··· EXTRACTED DATA ···

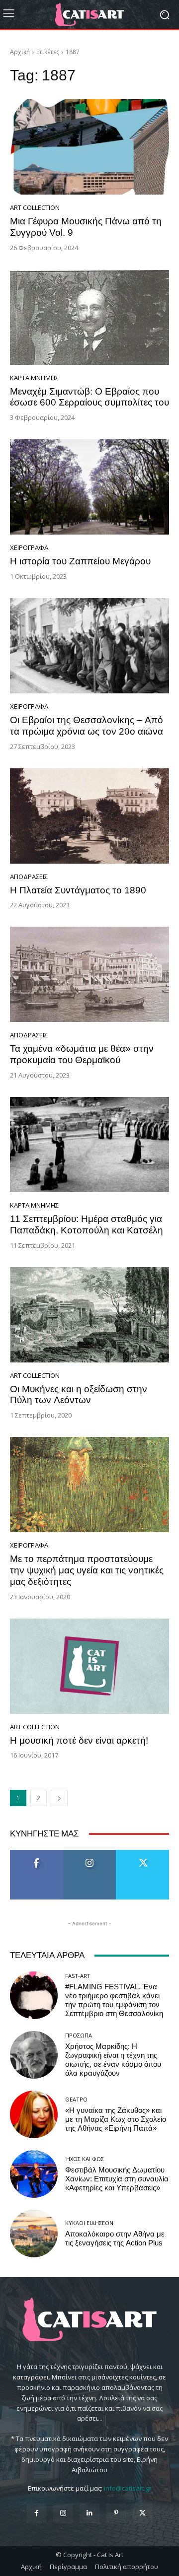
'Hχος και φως (84, 2159)
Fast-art (77, 1975)
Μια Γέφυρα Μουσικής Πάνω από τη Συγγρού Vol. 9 (86, 226)
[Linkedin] (89, 2513)
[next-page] (59, 1798)
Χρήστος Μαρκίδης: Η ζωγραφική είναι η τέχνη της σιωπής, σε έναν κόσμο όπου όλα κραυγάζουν (113, 2060)
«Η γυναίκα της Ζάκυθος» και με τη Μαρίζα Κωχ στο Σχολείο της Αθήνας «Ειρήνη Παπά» (115, 2119)
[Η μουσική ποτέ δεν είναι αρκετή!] (89, 1666)
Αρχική (20, 52)
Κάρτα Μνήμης (34, 378)
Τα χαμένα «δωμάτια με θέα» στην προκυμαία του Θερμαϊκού (82, 1054)
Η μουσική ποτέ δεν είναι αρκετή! (79, 1740)
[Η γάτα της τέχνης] (89, 14)
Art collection (35, 207)
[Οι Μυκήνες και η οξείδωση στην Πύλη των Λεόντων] (89, 1314)
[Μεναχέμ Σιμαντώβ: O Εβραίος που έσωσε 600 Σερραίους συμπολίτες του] (89, 317)
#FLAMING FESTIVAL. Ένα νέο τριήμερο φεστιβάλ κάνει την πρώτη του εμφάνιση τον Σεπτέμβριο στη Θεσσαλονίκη (114, 2000)
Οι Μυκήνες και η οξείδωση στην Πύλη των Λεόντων (78, 1394)
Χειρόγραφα (29, 547)
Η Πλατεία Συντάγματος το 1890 (78, 890)
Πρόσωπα (78, 2035)
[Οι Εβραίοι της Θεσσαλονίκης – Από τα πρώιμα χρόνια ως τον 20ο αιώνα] (89, 645)
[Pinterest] (116, 2513)
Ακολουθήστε (89, 1853)
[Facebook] (36, 2513)
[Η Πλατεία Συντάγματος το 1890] (89, 816)
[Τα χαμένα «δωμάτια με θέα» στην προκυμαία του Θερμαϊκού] (89, 974)
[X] (142, 2513)
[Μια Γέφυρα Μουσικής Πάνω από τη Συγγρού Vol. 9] (89, 147)
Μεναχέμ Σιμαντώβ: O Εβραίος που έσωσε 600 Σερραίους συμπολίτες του (89, 397)
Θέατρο (76, 2099)
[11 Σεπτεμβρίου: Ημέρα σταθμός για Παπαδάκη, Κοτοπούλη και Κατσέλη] (89, 1144)
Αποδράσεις (29, 877)
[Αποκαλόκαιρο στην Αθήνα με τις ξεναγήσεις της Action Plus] (34, 2233)
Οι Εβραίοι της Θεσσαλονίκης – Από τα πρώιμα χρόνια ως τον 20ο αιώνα (86, 725)
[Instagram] (63, 2513)
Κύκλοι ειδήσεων (89, 2223)
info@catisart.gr (128, 2488)
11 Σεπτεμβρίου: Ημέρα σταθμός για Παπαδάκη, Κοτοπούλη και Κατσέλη (86, 1224)
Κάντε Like (37, 1853)
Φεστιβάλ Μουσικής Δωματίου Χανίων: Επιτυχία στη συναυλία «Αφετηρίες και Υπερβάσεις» (117, 2179)
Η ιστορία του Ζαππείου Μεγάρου (80, 561)
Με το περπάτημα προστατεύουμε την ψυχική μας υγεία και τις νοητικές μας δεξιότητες (87, 1570)
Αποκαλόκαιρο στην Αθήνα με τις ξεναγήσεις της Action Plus (115, 2238)
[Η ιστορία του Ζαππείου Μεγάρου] (89, 487)
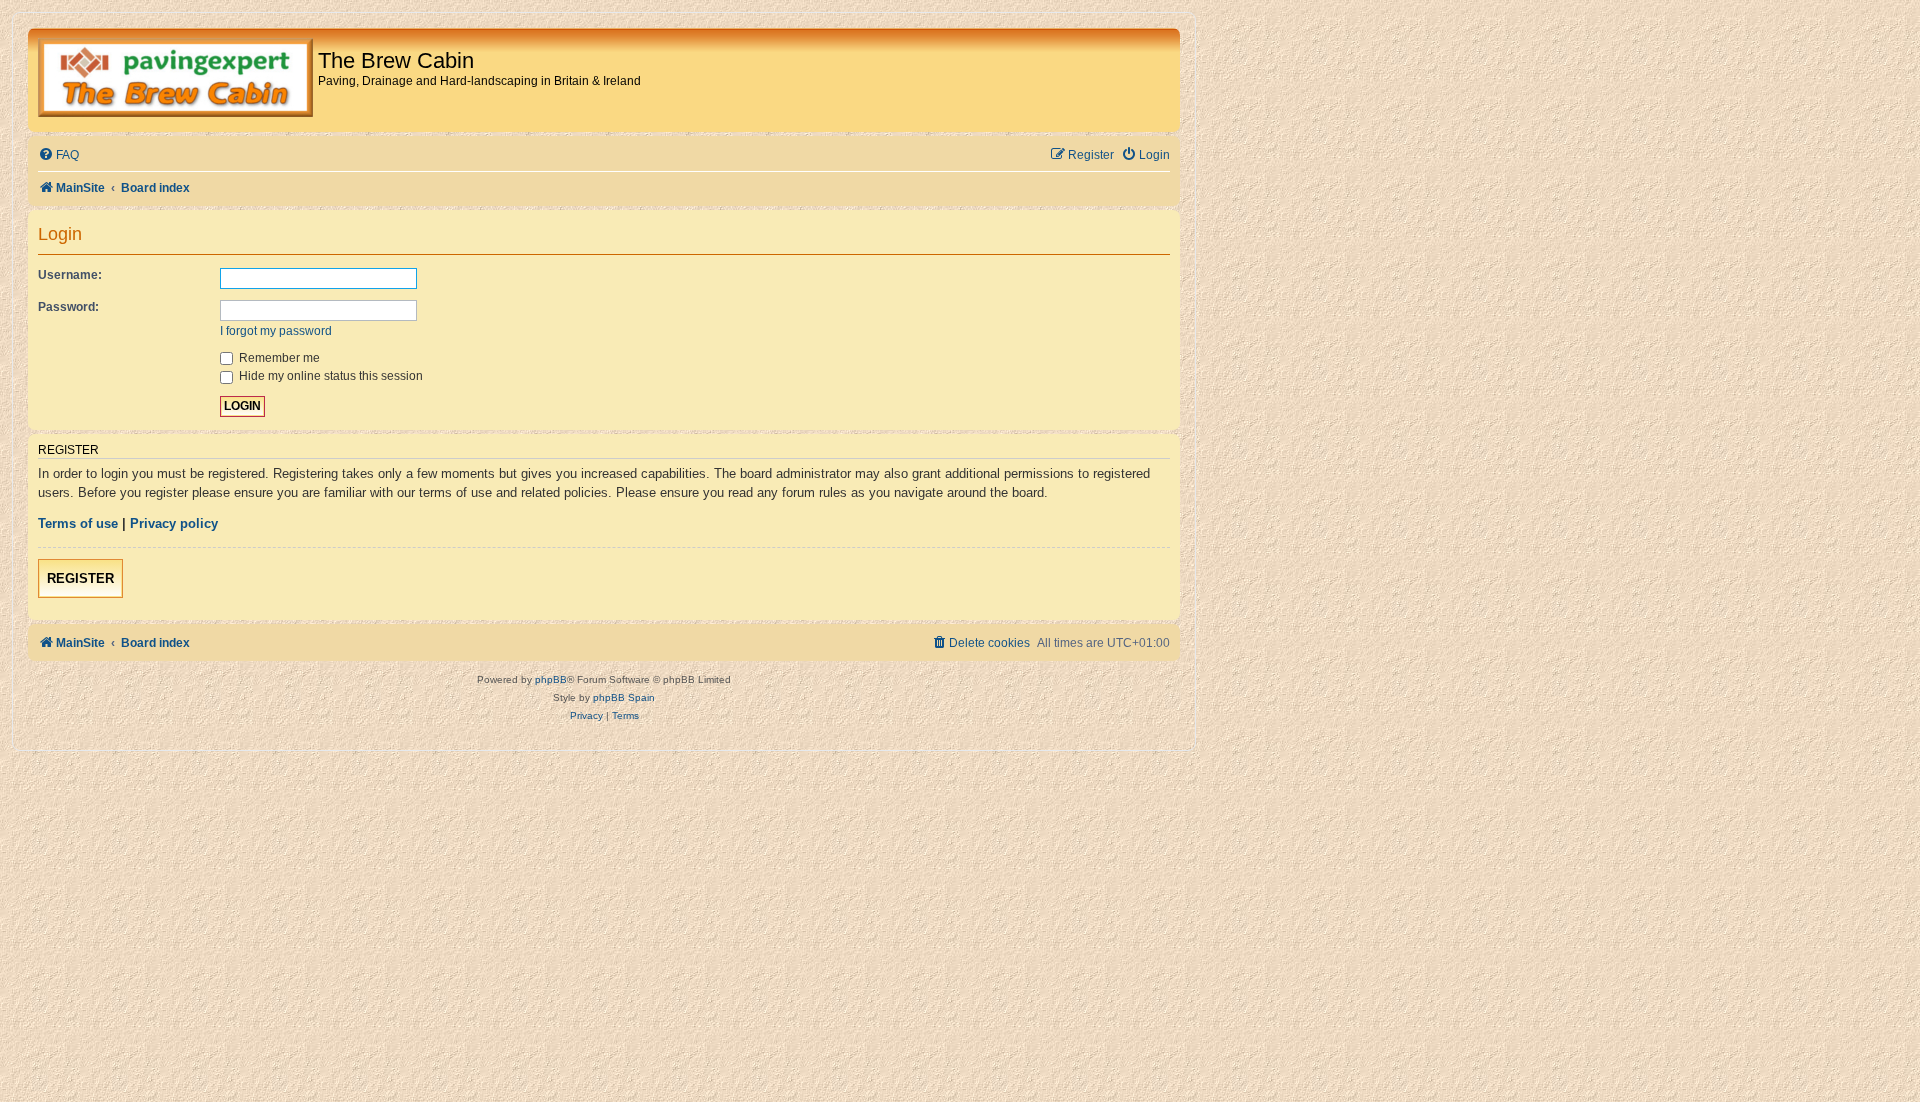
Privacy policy (174, 523)
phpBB (551, 679)
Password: (68, 307)
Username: (70, 275)
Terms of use (78, 523)
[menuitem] (58, 155)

···

## PROMPT
This task calls for the records to be copied exactly, without pictures.

## ANSWER
'Hχος και φως (84, 2159)
Fast-art (77, 1975)
Μια Γέφυρα Μουσικής Πάνω από τη Συγγρού Vol. 9 (86, 226)
[Linkedin] (89, 2513)
[next-page] (59, 1798)
Χρήστος Μαρκίδης: Η ζωγραφική είναι η τέχνη της σιωπής, σε έναν κόσμο όπου όλα κραυγάζουν (113, 2060)
«Η γυναίκα της Ζάκυθος» και με τη Μαρίζα Κωχ στο Σχολείο της Αθήνας «Ειρήνη Παπά» (115, 2119)
[Η μουσική ποτέ δεν είναι αρκετή!] (89, 1666)
Αρχική (20, 52)
Κάρτα Μνήμης (34, 378)
Τα χαμένα «δωμάτια με θέα» στην προκυμαία του Θερμαϊκού (82, 1054)
Η μουσική ποτέ δεν είναι αρκετή! (79, 1740)
[Η γάτα της τέχνης] (89, 14)
Art collection (35, 207)
[Οι Μυκήνες και η οξείδωση στην Πύλη των Λεόντων] (89, 1314)
[Μεναχέμ Σιμαντώβ: O Εβραίος που έσωσε 600 Σερραίους συμπολίτες του] (89, 317)
#FLAMING FESTIVAL. Ένα νέο τριήμερο φεστιβάλ κάνει την πρώτη του εμφάνιση τον Σεπτέμβριο στη Θεσσαλονίκη (114, 2000)
Οι Μυκήνες και η οξείδωση στην Πύλη των Λεόντων (78, 1394)
Χειρόγραφα (29, 547)
Η Πλατεία Συντάγματος το 1890 (78, 890)
Πρόσωπα (78, 2035)
[Οι Εβραίοι της Θεσσαλονίκης – Από τα πρώιμα χρόνια ως τον 20ο αιώνα] (89, 645)
[Pinterest] (116, 2513)
Ακολουθήστε (89, 1853)
[Facebook] (36, 2513)
[Η Πλατεία Συντάγματος το 1890] (89, 816)
[Τα χαμένα «δωμάτια με θέα» στην προκυμαία του Θερμαϊκού] (89, 974)
[X] (142, 2513)
[Μια Γέφυρα Μουσικής Πάνω από τη Συγγρού Vol. 9] (89, 147)
Μεναχέμ Σιμαντώβ: O Εβραίος που έσωσε 600 Σερραίους συμπολίτες του (89, 397)
Θέατρο (76, 2099)
[11 Σεπτεμβρίου: Ημέρα σταθμός για Παπαδάκη, Κοτοπούλη και Κατσέλη] (89, 1144)
Αποδράσεις (29, 877)
[Αποκαλόκαιρο στην Αθήνα με τις ξεναγήσεις της Action Plus] (34, 2233)
Οι Εβραίοι της Θεσσαλονίκης – Από τα πρώιμα χρόνια ως τον 20ο αιώνα (86, 725)
[Instagram] (63, 2513)
Κύκλοι ειδήσεων (89, 2223)
info@catisart.gr (128, 2488)
11 Σεπτεμβρίου: Ημέρα σταθμός για Παπαδάκη, Κοτοπούλη και Κατσέλη (86, 1224)
Κάντε Like (37, 1853)
Φεστιβάλ Μουσικής Δωματίου Χανίων: Επιτυχία στη συναυλία «Αφετηρίες και Υπερβάσεις» (117, 2179)
Η ιστορία του Ζαππείου Μεγάρου (80, 561)
Με το περπάτημα προστατεύουμε την ψυχική μας υγεία και τις νοητικές μας δεξιότητες (87, 1570)
Αποκαλόκαιρο στην Αθήνα με τις ξεναγήσεις της Action Plus (115, 2238)
[Η ιστορία του Ζαππείου Μεγάρου] (89, 487)
Privacy policy (174, 523)
phpBB (551, 679)
Password: (68, 307)
Username: (70, 275)
Terms of use (78, 523)
[menuitem] (58, 155)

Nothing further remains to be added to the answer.